Павла Васильева не спасли ни песнь во славу тюремных за́мков и замко́в, ни публичный донос на Клычкова и Клюева. В 37-м году ГПУ, НКВД тож, в знак благодарности за тост отлило для него, двадцатишестилетнего, пулю.
…На первом и втором курсах я учился в институте прилежно, и лишь очень немногие предметы вызывали у меня брезгливую скуку, которую мне до времени удавалось, однако, преодолевать. Я скоро притерпелся к городской жизни, хотя и не врос в нее. Бед особых усилий впрягся я в студенческий воз. И только в начале третьего курса почувствовал, что хомут натер мне шею. Утратив провинциальное благоговение перед всем столичным, поняв, что нас учат «чему-нибудь и как-нибудь», что преподаватели языковых дисциплин и рады бы дать нам больше знаний, да часов у них кот наплакал, я стал добрую половину рабочего времени отдавать переводам, которые мне заказывали в издательствах и редакциях журналов. Я с прежней увлеченностью занимался на семинаре Грифцова по художественному переводу, а кое-кому отвечал нашармака́.

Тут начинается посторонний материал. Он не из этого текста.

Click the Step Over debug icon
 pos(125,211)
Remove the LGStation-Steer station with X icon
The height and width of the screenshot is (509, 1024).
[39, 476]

Пока вузовская общественная работа была мне в новинку, я ею не тяготился. Теперь и она мне осточертела.
На романском отделении нашими профсоюзными вождями были комсомольцы Тарабанова и Сабур. Они раздували пламя «социалистического соревнования» и «ударничества», заносили студентов с лучшими «показателями» успеваемости и общественной работы на красную доску, «прогульщиков» – на черную. Диамат (диалектический материализм) преподавал у нас некий Патарая, являвший собой странную смесь чисто восточного идиотизма с восточным лукавством, говоривший по-русски с анекдотическим акцентом. Все у него непонятно откуда «красной нитью вытэкало», но так никуда и не притекало. Речь его была по-восточному пышно расшита эпитетами и кое-где озвучена рифмами. О Троцком он говорил так:
– Этот нэпочтэ́ннэйщий, сукинсы́ннэйщий, сановнэ́йщий, свиновнэ́йщий, злока́чествэннэйщий дявол…

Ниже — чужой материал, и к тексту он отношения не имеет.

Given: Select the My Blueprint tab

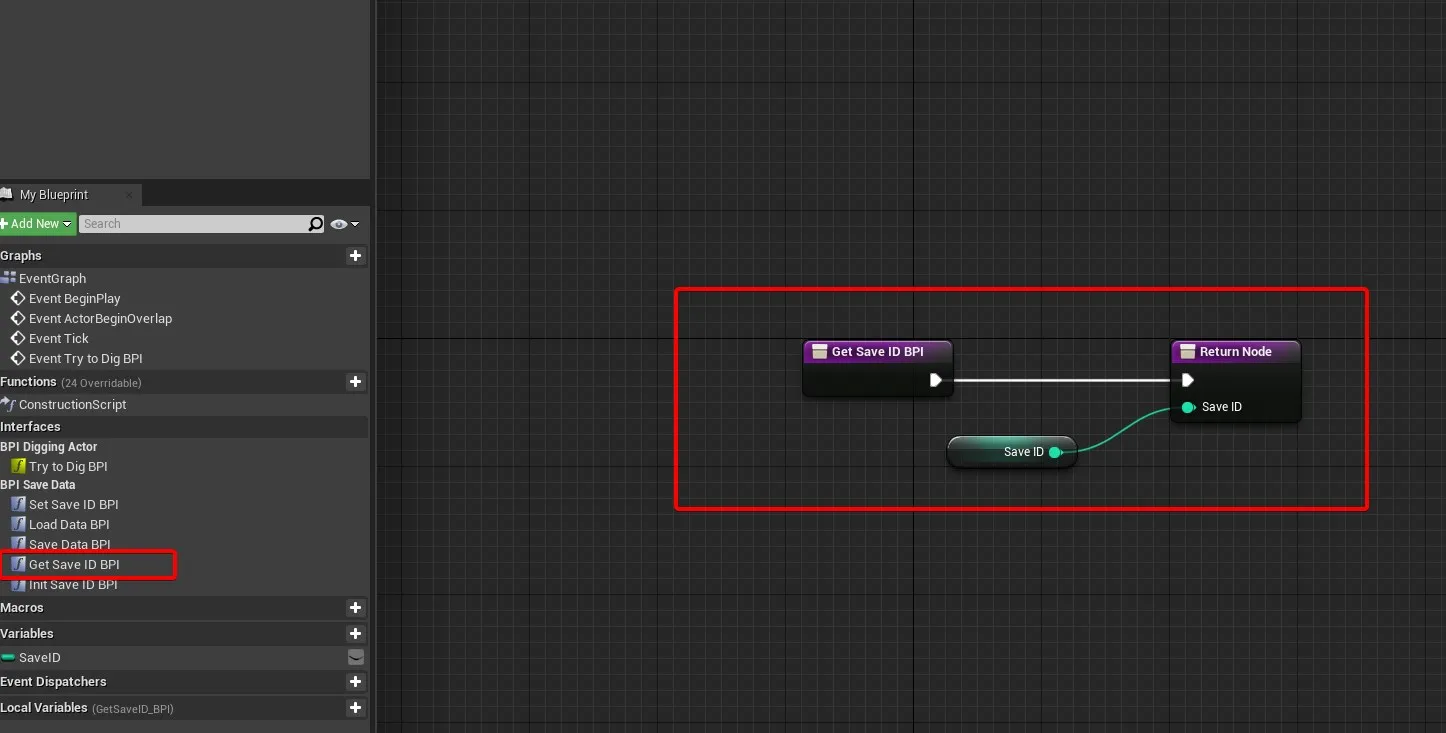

Нам скоро стало ясно, что Патарая знает русский язык лучше, чем старается показать. Иной раз он якобы оговаривался, но в это время в его бараньих глазах зажигались насмешливые искорки. Так он на одном из собраний «оговорился», произнося фамилии председательницы и заместителя председателя нашего профцехбюро.
Товарищи Тарабарщина и Сумбур… – начал Патарая, и его прервал одобрительный хохот зала.
Действительно, оба несли вечно тарабарщину, у обоих в голове был сумбур. Диаматчик этим нарочитым коверканьем фамилий неумышленно дал общую и очень верную характеристику положения дел в институте.
Лекционный метод в те времена был признан «реакционным». Профессора и преподаватели все же читали лекции, но контрабандой, до первого доноса кого-либо из студентов. Нас целых два года принуждали заниматься по методу «бригадно-лабораторному». Бригады на заводах и фабриках, бригады в колхозах, писатели бригадами выезжают на новостройки, бригадами сочиняют книги о гигантах пятилетки и о концлагерях. Бригадный метод чуть было не просочился и в художественный перевод. Академику Матвею Никаноровичу Розанову заморочили голову, и он при мне развивал идею коллективного перевода «Фауста». Ка́к бы его «ударная бригада» перевела «Фауста», можно судить по дивным перлам, рассыпанным на страницах первого тома юбилейного тридцатитомного собрания сочинений Гете.